Montclair--Living Room, Foyer, and Dining Room

It's really weird, but:
It's odd and a little difficult doing this house because for all the previous dollhouses we had the occupants, their names, their family trees, and a whole background for their lives. This house is still unoccupied and we can't find the "right" people to live in it. I know this sounds like a weird problem, but it's like working in the dark! I know ... we are just strange.

Montclair - Dining room and Foyer

Love-Hate Unique Miniatures Architectural Items (UM):
I use a lot of UM items and I will continue to use them. I just hope that someday they get better quality control, or have someone explain to me why this can't be done.

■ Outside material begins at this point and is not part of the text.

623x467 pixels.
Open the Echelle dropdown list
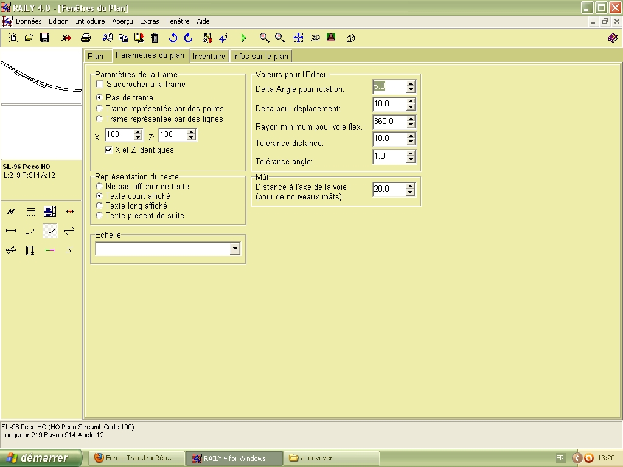[x=235, y=249]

*They have a wide range of resin crown moulding, medallions, and many other architectural  elements.
*They have about 30 different styles of crown moulding. Their crown moulding is almost 18" long! For those of us who build large dollhouses, this means less joining.
*Their items are relatively inexpensive, made in the USA, and are easy to find--especially when you need some pieces in a hurry.
*They can be painted well, curved when heated, sawn (get hot with a power saw), and glue well ( I use DAP Clear household caulking). If a piece breaks, it is easy to glue back together and plaster can be used to fill in spaces.

-What happened to having manufacturing specs?
-What happened to  consistency of size of crown moulding in the dimensions away from the wall and down the wall? The dimensions of a piece can vary greatly as it goes form one end to the other. This makes joining pieces difficult and sometimes impossible without a lot of work.
-Sometimes the pieces have lumpy backs so that they have to be sanded to lie flat against the wall or ceiling, or are curved so that have to be forced to lie straight.

Enough said ...

Now the Montclair progress:

--The Foyer:
I feel like a great magician getting a curved staircase to look like it belongs and no problems in a room only 8" wide! Actually, there were problems and it took considerable time to get it to go against the curved wall up to the second floor and look as if it "connected" as it should into a 2nd floor hall that was all of 8 1/2 " wide!

Foyer with a curved staircase in only an 8" wide room!
The curved wall is 1/32" model airplane plywood with builder's foam behind it to hold it in a curve. The staircase is a Classics curved staircase from which I removed the handrail assembly and then only used what I needed when I had it in place.

I had to lengthen the bottom three steps to get them to meet the wall—added a little wood and perfected it with plaster. (For little things and to get into little spaces, I use DAP “pink” spackle in the tube.) The curved section for the bottom step is a piece of ¾” dowel cut in half and glued on. The “bullnose” for the steps was made from Elmer’s wood filler, rolled into spaghetti, let dry a while, and then cut, shaped, and glued onto the steps with Elmer’s wood glue. The stair treads were painted to hide all the patches.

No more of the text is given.